Subito dopo l’allarme i carabinieri della stazione di Marigliano sono stati attivati dalla centrale operativa di Castello di Cisterna e poco dopo sono riusciti a intercettare i malfattori in via Sentino: erano a bordo di una Bmw e stavano tentando di allontanarsi dalla zona.

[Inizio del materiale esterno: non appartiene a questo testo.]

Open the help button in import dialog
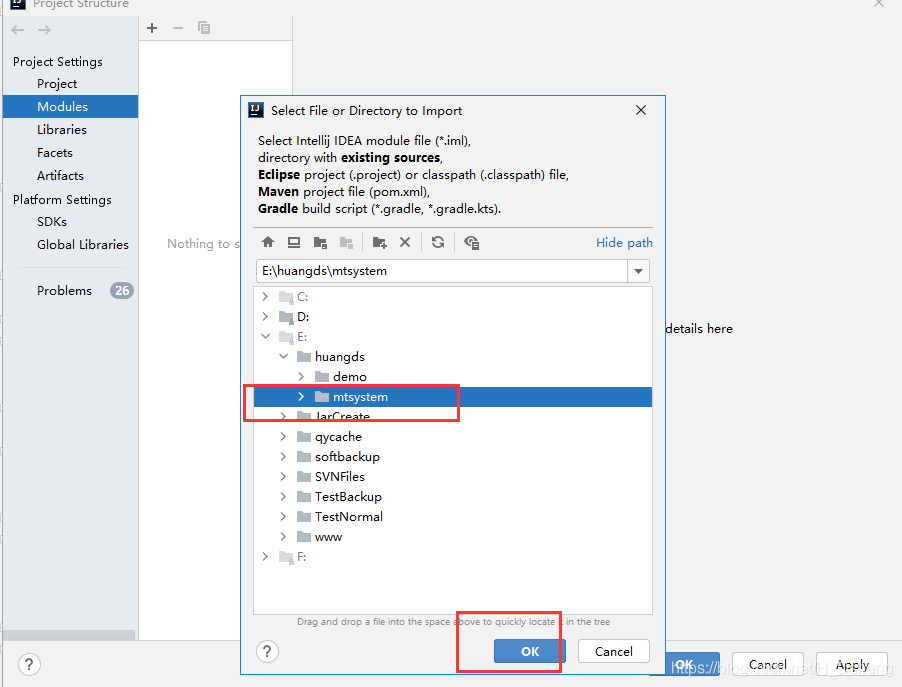 pyautogui.click(x=267, y=651)

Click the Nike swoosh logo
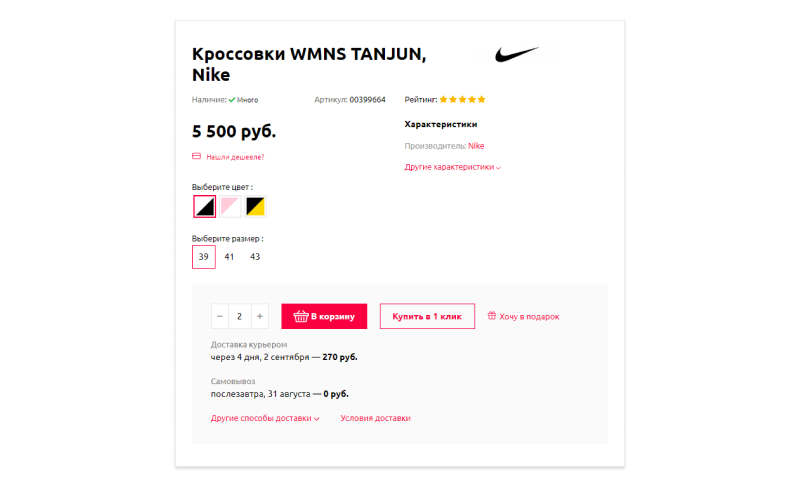click(x=516, y=54)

Durante i primi minuti di fuga si erano addirittura già cambiati d’abito ma i carabinieri sono riusciti a trovare e sequestrare i capi d’abbigliamento indossati per il colpo e la pistola semiautomatica che i banditi avevano usato per la rapina, una calibro 9 con matricola abrasa e 15 cartucce nel caricatore. Recuperato e restituito anche il bottino, 275 euro in denaro contante
In via Elisabetta d’Ungheria c’era un secondo veicolo, una Renault Megane intestata a un pregiudicato di Roma, risultata in uso ai malfattori e verosimilmente usata in analoghe azioni criminose.
Pavone Giuseppe, 29 anni, di San Gennaro Vesuviano, Amati Valerio, 35 anni, residente a Roma, già noto alle forze dell’ordine per reati specifici e Tranchese Benito, 32 anni, domiciliato a Palma Campania, già noto alle forze dell’ordine, sono stati arrestati e tradotti a Poggioreale.